The findings reported in this case study are supported by a study published in February 2018, which examined the potential for metals to be transferred from the metallic coil that heats the e-liquid in e-cigarettes to the aerosol that the e-liquid produces when heated and that the user inhales. According to the researchers, “e-cigarettes are a relevant source of exposure to a wide variety of toxic metals including Cr (chromium), Ni (nickel), and Pb (lead) as well as to essential metals that are potentially toxic through inhalation such as Mn (manganese) and Zn (zinc).”
Another study published in the journal Human Pathology in 2016 highlighted three cases of giant cell interstitial pneumonia in patients who had not been exposed to hard metals or cobalt dust. According to the researchers’ conclusion, “The lack of appropriate inhalation history and negative analytical findings in the tissue from 2 of the 3 patients suggests that giant cell interstitial pneumonia is not limited to individuals with hard metal exposure, and other environmental factors may elicit the same histologic reaction.”
This case study will likely raise additional concerns about the safety of e-cigarettes and e-liquids, which have become increasingly popular among adults, teens and youth over the past several years. Once marketed as a safer alternative to traditional, combustible cigarettes, e-cigarette devices have recently been plagued by more than 2,300 reports of severe respiratory illness and nearly 50 deaths believed to be linked to the use of the additive vitamin E acetate in certain THC-containing devices.
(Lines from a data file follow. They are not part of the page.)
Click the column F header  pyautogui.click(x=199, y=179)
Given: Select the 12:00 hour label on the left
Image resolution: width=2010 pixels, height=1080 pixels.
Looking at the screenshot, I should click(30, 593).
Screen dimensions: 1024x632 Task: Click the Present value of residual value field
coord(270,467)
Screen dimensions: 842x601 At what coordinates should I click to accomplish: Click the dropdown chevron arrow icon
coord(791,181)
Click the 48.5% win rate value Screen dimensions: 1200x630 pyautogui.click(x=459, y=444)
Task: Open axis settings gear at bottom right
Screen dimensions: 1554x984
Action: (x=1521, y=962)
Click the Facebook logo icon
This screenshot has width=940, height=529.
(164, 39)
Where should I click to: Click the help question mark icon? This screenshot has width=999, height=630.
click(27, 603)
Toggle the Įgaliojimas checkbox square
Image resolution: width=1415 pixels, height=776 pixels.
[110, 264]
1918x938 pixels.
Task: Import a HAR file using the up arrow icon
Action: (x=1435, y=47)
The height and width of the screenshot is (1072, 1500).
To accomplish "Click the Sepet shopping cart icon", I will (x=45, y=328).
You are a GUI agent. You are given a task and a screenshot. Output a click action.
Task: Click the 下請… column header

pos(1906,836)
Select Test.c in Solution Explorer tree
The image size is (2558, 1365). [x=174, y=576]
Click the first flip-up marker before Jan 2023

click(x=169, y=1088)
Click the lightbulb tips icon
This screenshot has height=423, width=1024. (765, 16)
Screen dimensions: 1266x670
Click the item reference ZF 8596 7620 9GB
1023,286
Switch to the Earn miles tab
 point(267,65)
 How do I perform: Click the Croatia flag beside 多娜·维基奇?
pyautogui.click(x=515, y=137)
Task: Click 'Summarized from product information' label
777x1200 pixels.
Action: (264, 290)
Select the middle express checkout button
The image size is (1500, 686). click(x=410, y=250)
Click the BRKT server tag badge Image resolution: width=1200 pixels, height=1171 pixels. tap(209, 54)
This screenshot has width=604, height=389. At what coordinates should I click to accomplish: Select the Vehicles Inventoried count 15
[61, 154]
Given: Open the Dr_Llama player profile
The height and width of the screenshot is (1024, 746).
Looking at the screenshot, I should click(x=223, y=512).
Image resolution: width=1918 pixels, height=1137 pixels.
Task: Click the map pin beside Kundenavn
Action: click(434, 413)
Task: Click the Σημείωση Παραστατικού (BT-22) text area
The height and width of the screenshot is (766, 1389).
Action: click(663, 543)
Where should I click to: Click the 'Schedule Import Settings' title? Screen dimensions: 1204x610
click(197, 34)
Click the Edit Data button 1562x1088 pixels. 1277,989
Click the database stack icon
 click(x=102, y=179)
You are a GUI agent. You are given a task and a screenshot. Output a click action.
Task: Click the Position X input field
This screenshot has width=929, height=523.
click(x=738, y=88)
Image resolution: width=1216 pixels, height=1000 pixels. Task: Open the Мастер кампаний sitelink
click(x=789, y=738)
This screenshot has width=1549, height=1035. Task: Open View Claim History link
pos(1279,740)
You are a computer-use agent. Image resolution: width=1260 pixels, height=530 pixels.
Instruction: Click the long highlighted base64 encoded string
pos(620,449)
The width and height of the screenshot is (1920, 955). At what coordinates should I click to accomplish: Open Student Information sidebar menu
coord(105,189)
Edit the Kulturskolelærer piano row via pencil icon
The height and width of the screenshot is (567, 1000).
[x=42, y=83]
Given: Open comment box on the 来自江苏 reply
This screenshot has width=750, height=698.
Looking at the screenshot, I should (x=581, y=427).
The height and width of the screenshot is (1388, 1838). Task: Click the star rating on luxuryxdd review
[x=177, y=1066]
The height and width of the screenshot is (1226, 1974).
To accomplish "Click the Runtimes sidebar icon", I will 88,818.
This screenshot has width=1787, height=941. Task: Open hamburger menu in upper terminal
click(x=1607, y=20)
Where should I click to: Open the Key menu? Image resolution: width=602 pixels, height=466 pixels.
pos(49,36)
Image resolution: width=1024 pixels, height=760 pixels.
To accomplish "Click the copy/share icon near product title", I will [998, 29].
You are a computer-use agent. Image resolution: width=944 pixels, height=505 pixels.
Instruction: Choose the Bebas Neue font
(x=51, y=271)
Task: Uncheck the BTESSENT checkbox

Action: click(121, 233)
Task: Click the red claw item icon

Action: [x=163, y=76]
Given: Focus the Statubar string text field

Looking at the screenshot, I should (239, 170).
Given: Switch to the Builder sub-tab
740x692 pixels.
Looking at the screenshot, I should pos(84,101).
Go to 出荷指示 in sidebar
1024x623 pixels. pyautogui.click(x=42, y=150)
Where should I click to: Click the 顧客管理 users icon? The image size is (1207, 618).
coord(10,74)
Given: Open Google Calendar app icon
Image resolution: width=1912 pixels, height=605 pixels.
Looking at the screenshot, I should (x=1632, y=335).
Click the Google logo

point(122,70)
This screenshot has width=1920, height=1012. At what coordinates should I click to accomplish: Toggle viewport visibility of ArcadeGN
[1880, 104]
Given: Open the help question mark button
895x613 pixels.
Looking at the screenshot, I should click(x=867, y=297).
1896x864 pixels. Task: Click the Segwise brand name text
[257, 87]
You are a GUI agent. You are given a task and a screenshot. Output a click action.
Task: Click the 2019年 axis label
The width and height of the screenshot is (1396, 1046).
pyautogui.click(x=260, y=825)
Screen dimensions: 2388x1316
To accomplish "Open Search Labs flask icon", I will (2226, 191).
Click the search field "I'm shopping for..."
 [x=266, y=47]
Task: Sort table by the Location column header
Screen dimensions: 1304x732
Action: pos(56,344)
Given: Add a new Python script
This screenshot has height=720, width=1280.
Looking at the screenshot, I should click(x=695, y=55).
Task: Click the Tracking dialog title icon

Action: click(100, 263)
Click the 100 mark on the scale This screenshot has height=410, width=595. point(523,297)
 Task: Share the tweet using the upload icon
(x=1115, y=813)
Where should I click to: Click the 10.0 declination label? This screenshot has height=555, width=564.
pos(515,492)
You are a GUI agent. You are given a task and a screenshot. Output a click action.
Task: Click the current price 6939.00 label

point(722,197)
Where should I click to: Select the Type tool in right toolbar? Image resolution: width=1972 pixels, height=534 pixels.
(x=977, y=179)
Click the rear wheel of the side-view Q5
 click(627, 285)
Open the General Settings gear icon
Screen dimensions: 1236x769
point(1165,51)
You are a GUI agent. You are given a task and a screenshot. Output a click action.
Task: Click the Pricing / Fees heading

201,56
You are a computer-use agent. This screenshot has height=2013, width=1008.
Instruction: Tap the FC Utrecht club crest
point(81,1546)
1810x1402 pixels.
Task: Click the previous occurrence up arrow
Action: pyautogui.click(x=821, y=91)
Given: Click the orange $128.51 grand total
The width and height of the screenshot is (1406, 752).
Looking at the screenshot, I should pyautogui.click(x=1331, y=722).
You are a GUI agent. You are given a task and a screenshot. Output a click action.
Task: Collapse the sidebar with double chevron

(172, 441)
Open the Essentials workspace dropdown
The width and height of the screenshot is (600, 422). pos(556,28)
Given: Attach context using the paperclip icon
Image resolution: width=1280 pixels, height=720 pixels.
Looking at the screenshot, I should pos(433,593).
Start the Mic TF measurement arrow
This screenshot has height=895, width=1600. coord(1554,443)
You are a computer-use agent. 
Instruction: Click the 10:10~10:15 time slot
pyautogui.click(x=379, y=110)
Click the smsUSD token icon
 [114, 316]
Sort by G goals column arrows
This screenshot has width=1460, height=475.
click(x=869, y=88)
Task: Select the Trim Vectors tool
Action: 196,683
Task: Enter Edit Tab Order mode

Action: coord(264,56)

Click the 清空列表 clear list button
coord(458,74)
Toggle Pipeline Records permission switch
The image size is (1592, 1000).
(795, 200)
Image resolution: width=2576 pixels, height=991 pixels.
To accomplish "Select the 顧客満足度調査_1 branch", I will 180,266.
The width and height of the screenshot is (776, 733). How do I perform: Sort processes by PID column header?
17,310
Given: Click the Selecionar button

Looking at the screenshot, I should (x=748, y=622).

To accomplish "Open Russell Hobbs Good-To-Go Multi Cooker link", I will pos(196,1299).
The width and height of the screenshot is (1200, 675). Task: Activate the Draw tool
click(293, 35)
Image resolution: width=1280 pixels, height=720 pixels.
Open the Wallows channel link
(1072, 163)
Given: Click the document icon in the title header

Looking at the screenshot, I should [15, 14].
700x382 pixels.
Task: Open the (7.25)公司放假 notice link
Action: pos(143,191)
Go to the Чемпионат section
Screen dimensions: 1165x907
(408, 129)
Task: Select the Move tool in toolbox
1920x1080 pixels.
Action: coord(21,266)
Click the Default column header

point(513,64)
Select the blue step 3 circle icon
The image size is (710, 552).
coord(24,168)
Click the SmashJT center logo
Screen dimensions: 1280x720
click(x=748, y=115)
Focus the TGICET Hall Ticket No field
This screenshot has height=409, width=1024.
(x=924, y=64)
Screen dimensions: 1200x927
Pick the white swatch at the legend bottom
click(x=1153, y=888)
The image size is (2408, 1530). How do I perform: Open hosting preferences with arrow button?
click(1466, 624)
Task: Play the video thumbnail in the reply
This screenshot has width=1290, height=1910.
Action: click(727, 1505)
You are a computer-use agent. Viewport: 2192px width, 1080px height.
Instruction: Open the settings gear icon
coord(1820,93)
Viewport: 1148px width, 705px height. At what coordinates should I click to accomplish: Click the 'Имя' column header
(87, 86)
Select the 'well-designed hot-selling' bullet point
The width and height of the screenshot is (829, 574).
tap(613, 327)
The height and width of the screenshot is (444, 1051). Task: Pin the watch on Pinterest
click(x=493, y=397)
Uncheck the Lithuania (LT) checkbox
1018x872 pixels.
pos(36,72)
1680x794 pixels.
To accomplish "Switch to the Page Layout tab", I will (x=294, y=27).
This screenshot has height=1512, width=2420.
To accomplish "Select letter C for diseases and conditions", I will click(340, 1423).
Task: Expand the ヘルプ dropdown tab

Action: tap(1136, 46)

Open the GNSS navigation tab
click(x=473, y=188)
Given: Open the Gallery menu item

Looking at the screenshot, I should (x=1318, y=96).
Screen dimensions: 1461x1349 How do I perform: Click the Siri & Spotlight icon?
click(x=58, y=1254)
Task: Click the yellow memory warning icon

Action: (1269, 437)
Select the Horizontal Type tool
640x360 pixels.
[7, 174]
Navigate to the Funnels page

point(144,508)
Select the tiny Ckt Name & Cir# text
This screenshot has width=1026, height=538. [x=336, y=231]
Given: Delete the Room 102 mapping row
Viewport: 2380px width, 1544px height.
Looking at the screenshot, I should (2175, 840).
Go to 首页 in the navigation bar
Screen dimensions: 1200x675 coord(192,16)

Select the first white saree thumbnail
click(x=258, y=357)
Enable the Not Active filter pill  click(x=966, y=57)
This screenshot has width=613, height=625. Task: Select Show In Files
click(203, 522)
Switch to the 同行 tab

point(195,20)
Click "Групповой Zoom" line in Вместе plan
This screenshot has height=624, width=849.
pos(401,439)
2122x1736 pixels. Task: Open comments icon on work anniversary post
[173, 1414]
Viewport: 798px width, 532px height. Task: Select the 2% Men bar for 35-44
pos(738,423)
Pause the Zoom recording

These products are subject to lax regulations by the U.S. Food and Drug Administration (FDA) and the formulations are not well studied, which makes these potentially toxic devices a growing public health concern.
The use of e-cigarettes has increased exponentially in recent years. In fact, over a seven-year period, the number of e-cigarettes users in the world more than quadrupled from seven million in 2011 to more than 40 million in 2018. E-cigarette devices are especially popular among teens and young adults who, because of the high levels of nicotine contained in e-cigarette devices, may have a lifetime of nicotine addiction ahead of them. As a result of these serious health risks, a number of nicotine addiction lawsuits are now being pursued against the makers of JUUL and other popular vaping devices, alleging that the products were illegally marketed to teens without proper warnings regarding the potential for users to suffer from nicotine addiction and other serious side effects.